Wiele spekulacji medialnych wywołały słowa Antoniego Macierewicza, które padły wcześniej w tym tygodniu. Szef MON stwierdził mianowicie, że Polska "włączy się" w tę wojnę, nie wskazał jednak, w jakim charakterze. O tym mówił w Monachium prezydent Duda.

"Pan minister [Macierewicz - red.] mówił swego czasu o tym, że moglibyśmy wysłać tam jakąś niewielką liczbę naszych myśliwców F-16 do wsparcia misji obserwacyjnych w rejonie konfliktu w Syrii" - powiedział Duda.

Prezydent przypomniał jednak, że Polska ma w ramach NATO pewne obowiązki. Chcąc być pełnoprawnym członkiem Sojuszu musi pomagać swoim partnerom. "Jesteśmy członkiem Sojuszu Północnoatlantyckiego.
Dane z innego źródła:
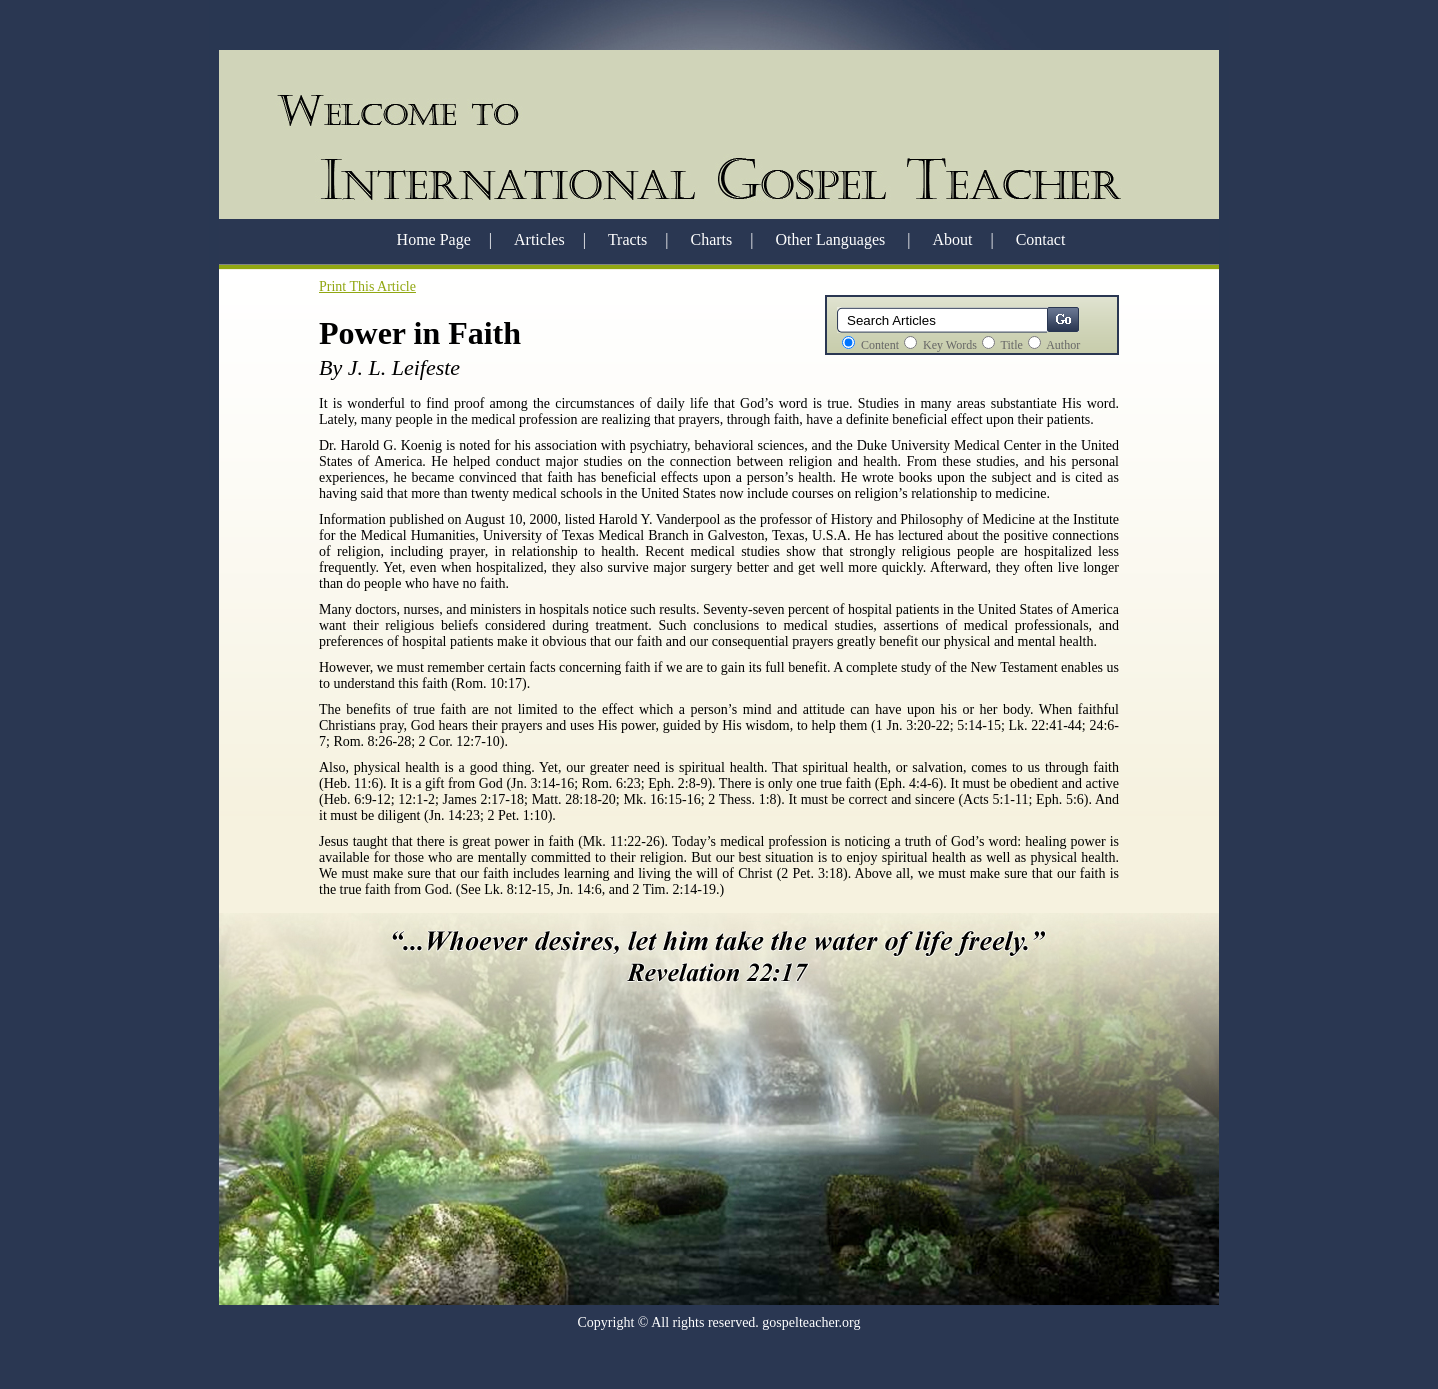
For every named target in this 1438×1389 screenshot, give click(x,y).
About (952, 239)
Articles (539, 239)
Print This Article (367, 286)
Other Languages (832, 239)
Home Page (434, 239)
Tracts (627, 239)
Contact (1041, 239)
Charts (712, 239)
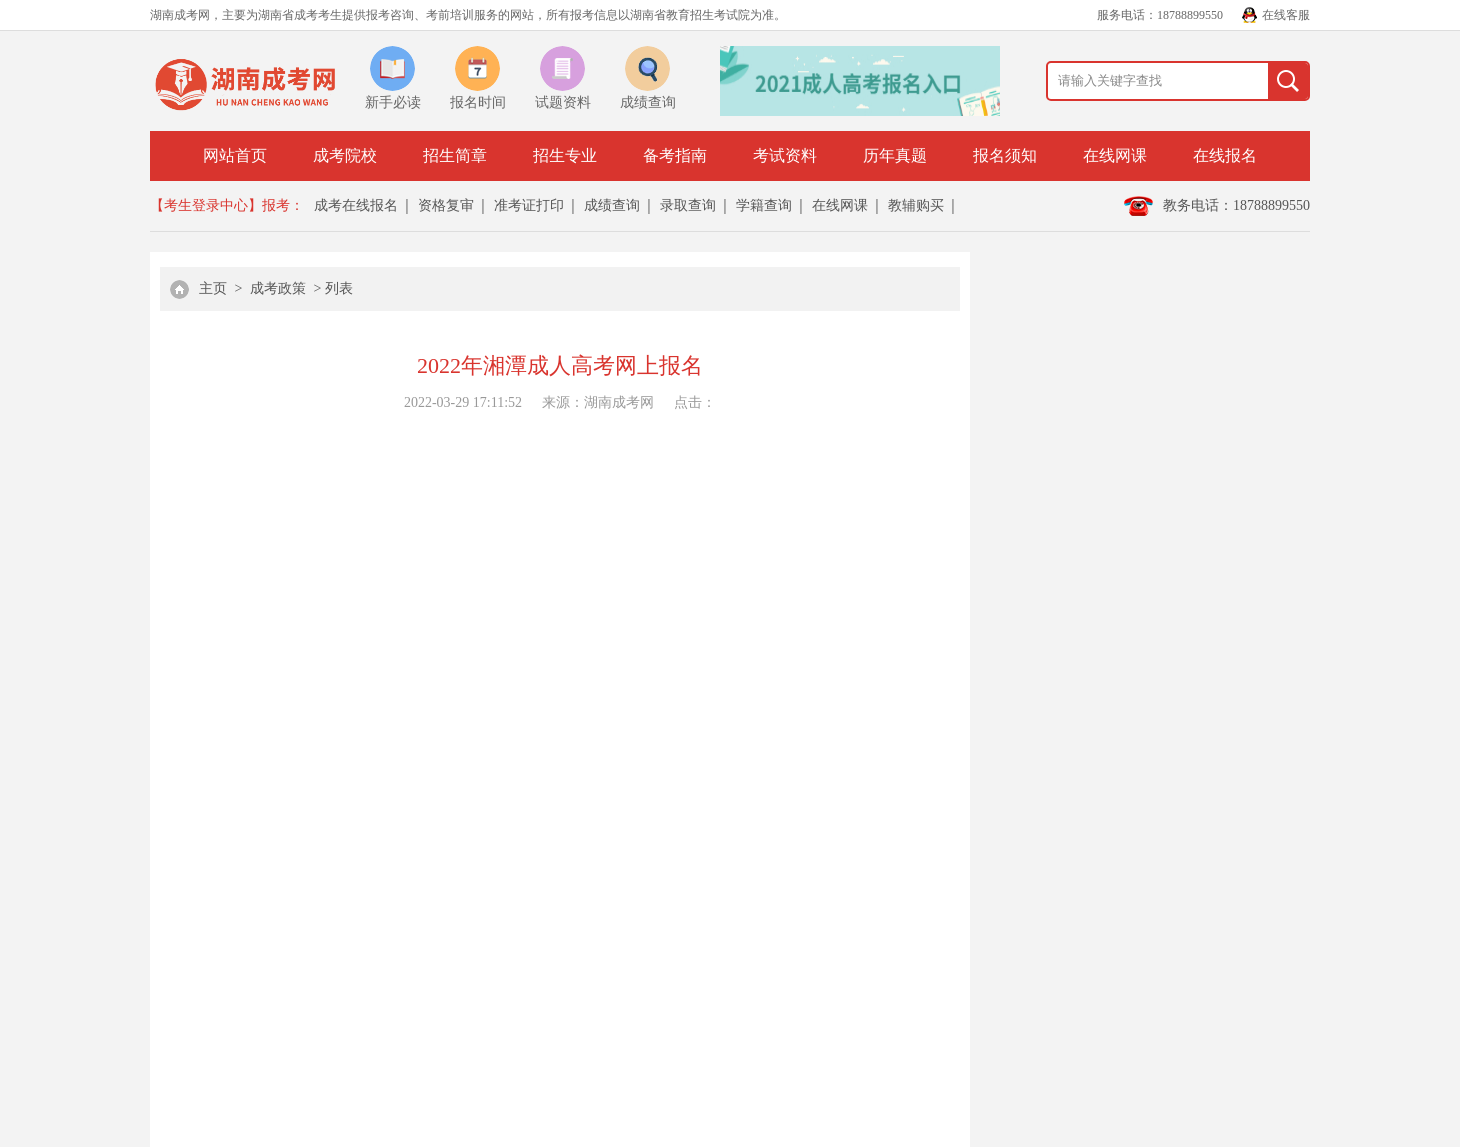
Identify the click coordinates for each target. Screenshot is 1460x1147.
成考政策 (278, 288)
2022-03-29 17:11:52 (463, 402)
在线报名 (1225, 155)
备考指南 (675, 155)
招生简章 (455, 155)
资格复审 (446, 205)
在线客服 (1286, 15)
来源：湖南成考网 (598, 402)
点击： (695, 402)
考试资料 (785, 155)
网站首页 (235, 155)
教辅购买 (916, 205)
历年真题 (895, 155)
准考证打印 (529, 205)
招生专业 (565, 155)
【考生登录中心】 (206, 205)
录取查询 (688, 205)
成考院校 (345, 155)
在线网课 (1115, 155)
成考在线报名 (356, 205)
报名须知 (1005, 155)
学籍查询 (764, 205)
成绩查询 (612, 205)
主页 (213, 288)
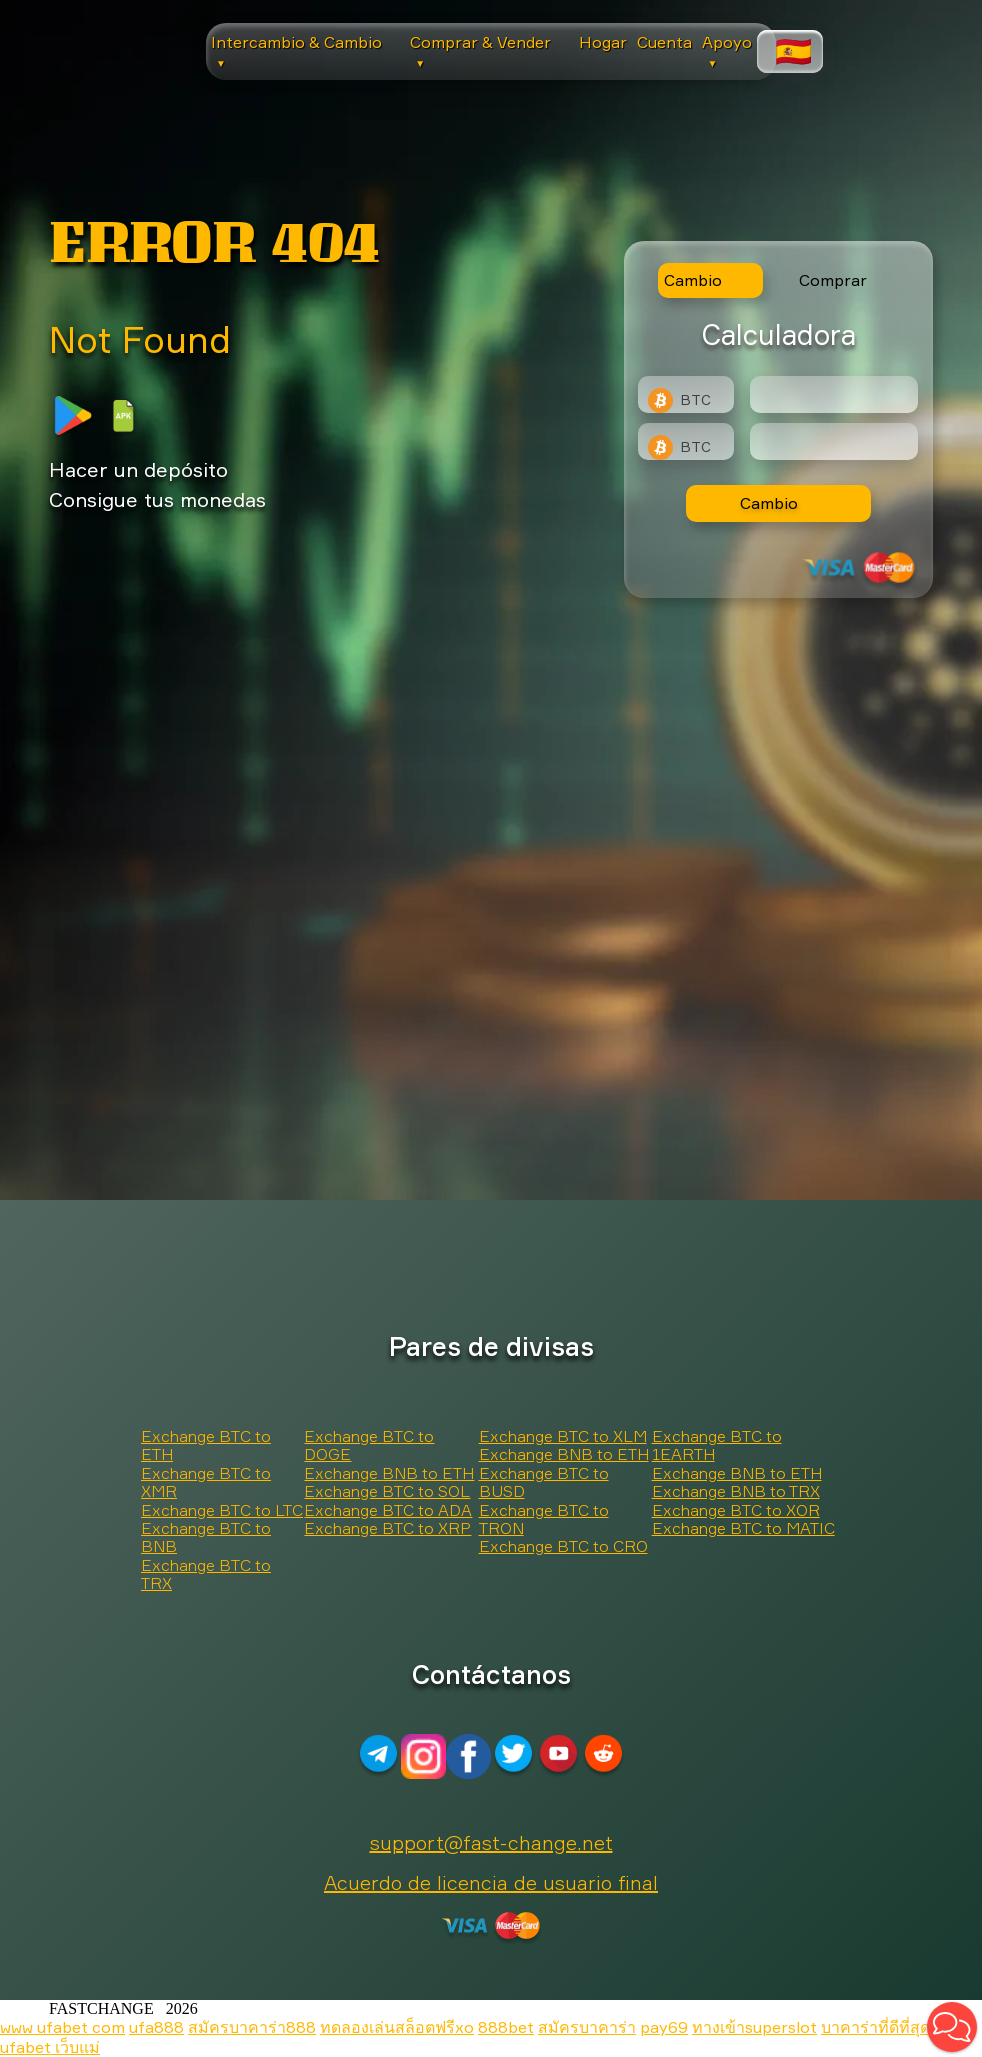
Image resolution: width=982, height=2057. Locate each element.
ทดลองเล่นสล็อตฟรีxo (397, 2027)
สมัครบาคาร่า (587, 2027)
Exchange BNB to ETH (389, 1473)
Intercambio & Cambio (296, 50)
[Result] (834, 441)
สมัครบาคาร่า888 (252, 2027)
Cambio (769, 503)
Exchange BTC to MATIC (743, 1528)
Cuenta (664, 42)
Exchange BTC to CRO (563, 1546)
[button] (952, 2027)
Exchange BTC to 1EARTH (717, 1445)
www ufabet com (62, 2027)
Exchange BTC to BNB (206, 1537)
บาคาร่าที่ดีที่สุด (875, 2027)
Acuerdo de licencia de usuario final (491, 1882)
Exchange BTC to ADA (388, 1510)
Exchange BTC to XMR (206, 1482)
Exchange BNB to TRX (736, 1491)
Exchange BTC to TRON (544, 1519)
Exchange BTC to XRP (387, 1528)
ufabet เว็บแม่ (50, 2047)
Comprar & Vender (480, 50)
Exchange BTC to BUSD (544, 1482)
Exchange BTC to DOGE (369, 1445)
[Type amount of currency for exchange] (834, 394)
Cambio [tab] (693, 280)
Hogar (603, 42)
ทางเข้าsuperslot (754, 2027)
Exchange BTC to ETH (206, 1445)
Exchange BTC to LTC (222, 1510)
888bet (506, 2027)
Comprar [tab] (833, 280)
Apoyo (727, 50)
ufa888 (156, 2027)
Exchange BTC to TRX (206, 1574)
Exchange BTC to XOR (736, 1510)
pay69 (664, 2027)
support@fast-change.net (491, 1842)
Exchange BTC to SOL (387, 1491)
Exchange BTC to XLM (563, 1436)
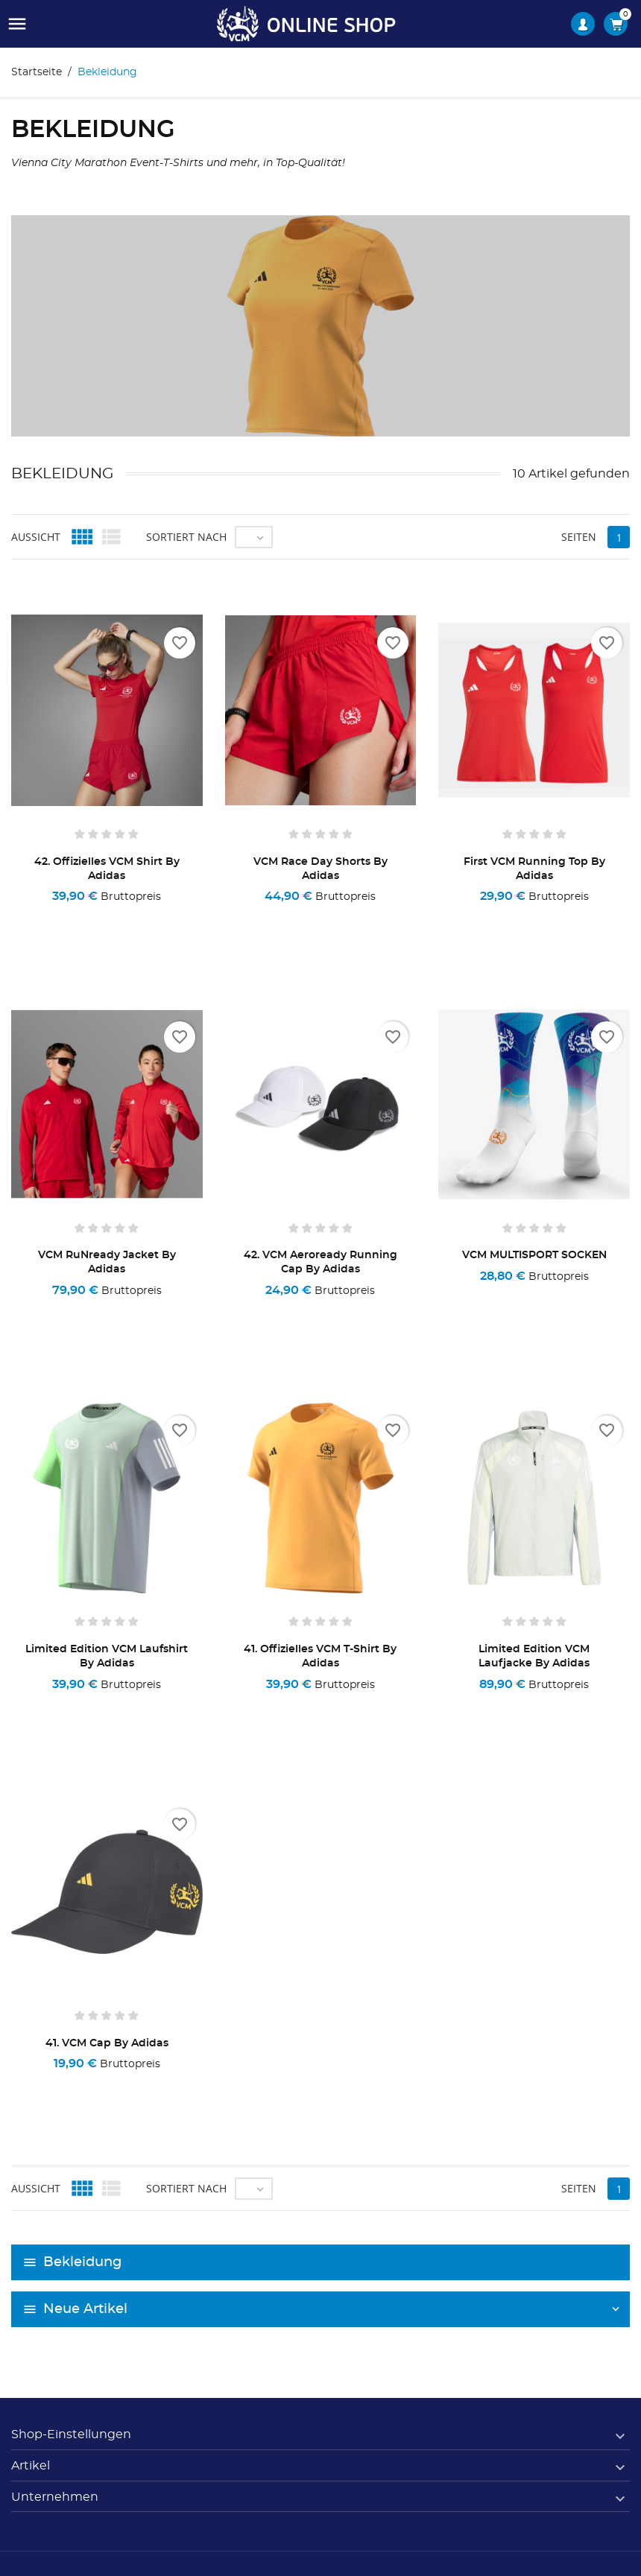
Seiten (578, 537)
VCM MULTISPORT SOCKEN (534, 1255)
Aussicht (35, 537)
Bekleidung (82, 2262)
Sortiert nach (186, 537)
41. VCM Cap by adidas (106, 2043)
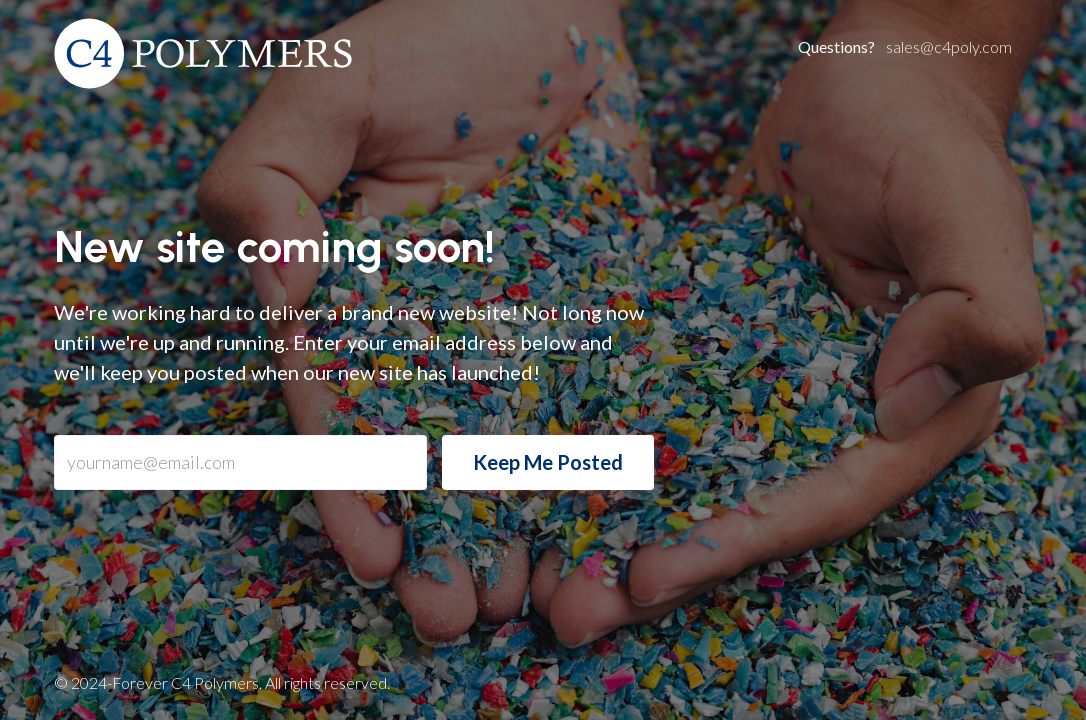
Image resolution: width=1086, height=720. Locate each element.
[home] (204, 53)
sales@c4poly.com (905, 46)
Jeżeli chcemy, by nas w NATO poważnie traktowano, by respektowano nasze oczekiwania wobec Sojuszu to musimy rozumieć, że inne państwa członkowskie Sojuszu również mają swoje obawy i interesy w innych częściach Europy czy świata" - stwierdził.

Pytany o kwestię wojny z Państwem Islamskim powiedział, że niektóre wypowiedzi członków polskiego rządu są "nadintepretowane" i na razie nie można mówić o żadnej wojnie.